Coronaric acid is found in urine samples from healthy human subjects and increases 3- to 4-fold when these subjects are treated with a salt-loading diet.

Coronaric and vernolic acids also form non-enzymatically when linoleic acid is exposed to oxygen and/or UV radiation as a result of the spontaneous process of autoxidation. This autoxidation complicates studies in that it is often difficult to determine if these epoxy fatty acids identified in linoleic acid-rich plant and mammalian tissues represent actual tissue contents or are artifacts formed during their isolation and detection.

==Metabolism==
In mammalian tissue, coronaric acid is metabolized to its two corresponding dihydroxy stereoisomers, 9S,10R-dihydroxy-12(Z)-octadecenoic and 9R,10S-dihydroxy-12(Z)-octadecenoic acids, by soluble epoxide hydrolase within minutes of its formation. The metabolism of coronaric acid to these two products, collectively termed leukotoxin diols, appears to be critical to coronaric acid's toxicity, i.e. the diols are the toxic metabolites of the non-toxic or far less toxic coronaric acid.

==Activities==

===Toxicities===
At very high concentrations, the linoleic acid-derived set of optical isomers, coronaric acid (i.e. leukotoxin) possesses toxicity similar to that of other structurally unrelated leukotoxins. It is toxic to leukocytes and other cell types, and when injected into rodents produces multiple organ failure and respiratory distress. These effects appear to be due to its conversion to its dihydroxy counterparts, 9S,10R- and 9R,10S-dihydroxy-12(Z)-octadecenoic acids by soluble epoxide hydrolase. Some studies suggest, but have not yet proven, that isoleukotoxin, acting primarily if not exclusively through its dihydroxy counterparts, is responsible for or contributes to multiple organ failure, the acute respiratory distress syndrome, and certain other cataclysmic diseases in humans (see Epoxygenase).
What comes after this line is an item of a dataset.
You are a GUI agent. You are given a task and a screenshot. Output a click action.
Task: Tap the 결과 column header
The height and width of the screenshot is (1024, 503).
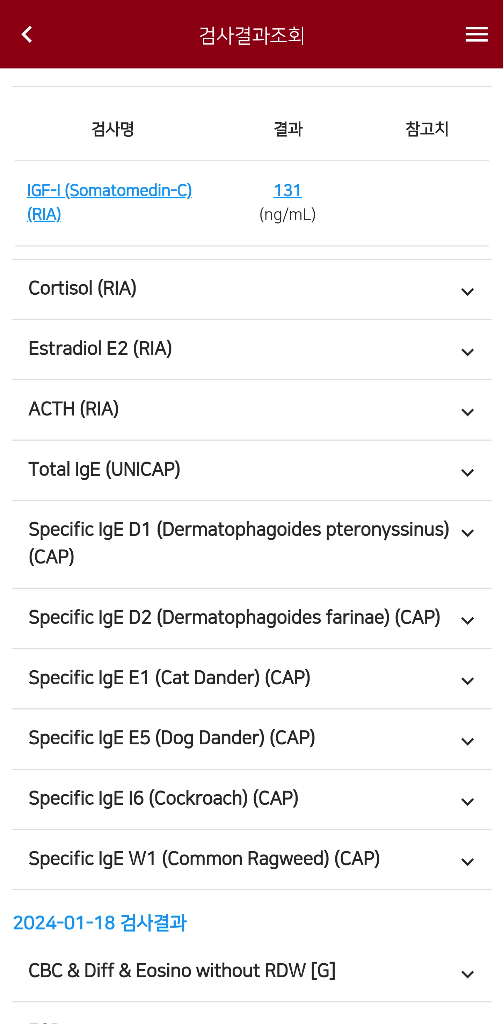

Vernolic acid (i.e. isoleukotoxin) shares a similar metabolic fate in being converted by soluble epoxide hydrolase to its dihydroxide counterparts, resulting in the toxic actions of those counterparts.

===Other activities===
At lower concentrations, isoleukotoxin and its dihydroxy counterparts can protect from the toxic actions cited above that occur at higher concentrations of isoleukotoxin and leukotoxin; they may also share with the epoxides of arachidonic acid, i.e. the epoxyeicosatreienoates (see Epoxyeicosatrienoic acids), anti-hypertension activities.